Issu d'une famille d'immigré mexicain, Julio voit donc le jour en 1900, il grandit dans la pauvreté du monde paysan américain, l'enfance est souvent une période joyeuse et faite d'innocence, on est trop jeune pour saisir les douleurs de la vie. Hernandez reprends d'emblée un thème qui lui est cher et dont il a largement parlé dans son livre précédent "La saison des Billes", paru l'an dernier chez le même éditeur.
Les années passent, Julio grandit et il prends la pleine mesure des difficultés que peut nous réserver la vie, la première guerre mondiale éclate en Europe, son père tombe malade et Julio mesure rapidement à quel point, il n'est pas un garçon ordinaire.
Notre héros va traverser ce siècle au gré de ses propres joies et de ses propres peines tout comme celles qui viendront affecter les nouvelles générations de sa famille. Une vie à observer, à encaisser, à ne pas assumer.
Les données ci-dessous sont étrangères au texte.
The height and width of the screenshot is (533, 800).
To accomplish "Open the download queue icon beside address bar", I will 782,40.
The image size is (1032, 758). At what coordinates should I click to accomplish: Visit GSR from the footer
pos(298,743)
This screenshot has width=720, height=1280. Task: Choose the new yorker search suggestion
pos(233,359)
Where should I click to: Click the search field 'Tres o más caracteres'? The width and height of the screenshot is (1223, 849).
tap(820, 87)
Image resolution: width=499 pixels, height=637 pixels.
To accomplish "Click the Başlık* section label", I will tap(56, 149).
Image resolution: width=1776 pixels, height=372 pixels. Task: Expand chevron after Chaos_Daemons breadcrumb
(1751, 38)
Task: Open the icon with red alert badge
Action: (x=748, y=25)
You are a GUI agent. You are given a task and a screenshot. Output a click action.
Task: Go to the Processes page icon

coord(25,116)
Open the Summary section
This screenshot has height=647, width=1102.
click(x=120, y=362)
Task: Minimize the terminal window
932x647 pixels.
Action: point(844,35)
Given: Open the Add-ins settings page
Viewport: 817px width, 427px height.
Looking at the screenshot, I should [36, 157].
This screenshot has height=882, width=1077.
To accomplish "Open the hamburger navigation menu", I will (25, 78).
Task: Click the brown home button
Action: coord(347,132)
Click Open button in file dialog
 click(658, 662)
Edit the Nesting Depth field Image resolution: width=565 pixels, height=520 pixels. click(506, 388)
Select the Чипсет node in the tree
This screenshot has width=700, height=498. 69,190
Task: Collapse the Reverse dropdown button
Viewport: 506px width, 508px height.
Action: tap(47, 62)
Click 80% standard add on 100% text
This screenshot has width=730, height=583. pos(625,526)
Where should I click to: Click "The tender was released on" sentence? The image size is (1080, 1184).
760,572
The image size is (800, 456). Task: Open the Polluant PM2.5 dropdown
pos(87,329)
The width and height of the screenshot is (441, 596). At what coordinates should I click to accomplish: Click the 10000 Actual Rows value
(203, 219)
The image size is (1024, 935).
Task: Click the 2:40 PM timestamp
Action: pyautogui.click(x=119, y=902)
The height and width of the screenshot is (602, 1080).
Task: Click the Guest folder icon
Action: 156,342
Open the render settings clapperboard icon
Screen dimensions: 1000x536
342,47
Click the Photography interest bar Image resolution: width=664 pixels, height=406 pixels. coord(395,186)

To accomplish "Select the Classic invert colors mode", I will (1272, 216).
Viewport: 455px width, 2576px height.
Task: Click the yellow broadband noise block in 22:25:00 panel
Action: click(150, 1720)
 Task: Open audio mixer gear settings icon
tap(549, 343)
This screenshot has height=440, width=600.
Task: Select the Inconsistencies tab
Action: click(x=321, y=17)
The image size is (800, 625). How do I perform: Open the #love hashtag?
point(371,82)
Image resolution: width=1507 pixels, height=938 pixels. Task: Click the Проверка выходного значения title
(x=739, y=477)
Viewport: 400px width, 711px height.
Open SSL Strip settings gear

Gilbert Hernandez a pris le parti de raconter d'un seul trait la vie d'un homme mais pas seulement puisque c'est bien quatre génération de la famille du héros qui vont défiler sous nos yeux, l'exercice est hautement risqué car il peut laisser l'amère impression que l'auteur ne fait qu'effleurer les destins des nombreux protagonistes.
Pourtant, Il ne s'entiche d'aucuns détails et parvient à préserver subtilement l'essentiel des faits et des sentiments qui animent les individus, les silences et les non dits en disent plus long que de grands passages narratifs. Les grandes guerres du siècle passé sont par exemple évoquées sans pour autant nous relater une énième fois ces événements, mais bien en les intégrant avec parcimonie dans le quotidien des acteurs du livre.
Usant seulement des dialogues, il narre les événements à la fois de façon furtive et consistante, déroulant son récit avec une belle fluidité. On bondit d'une décennie ou d'un personnage à un autre, sans repères chronologique ou géographique, et sans jamais perdre non plus le fil et la cohérence de l'ensemble. En usant avec talent de l'ellipse, l'auteur américain mélange de façon minimaliste l'intimité de cette famille face aux mutations sociétales et aux grands évènements du siècle passé.
Atrabile, à travers la collection Ichor qui nous avait déjà offert le très poétique "Les épisodes Lunaires" de Martin Roméro, propose ici un bel écrin avec une magnifique édition à un prix raisonnable, on ne le répétera jamais assez, mais il faut soutenir l'éditeur Suisse, toujours en proie à des difficultés financières.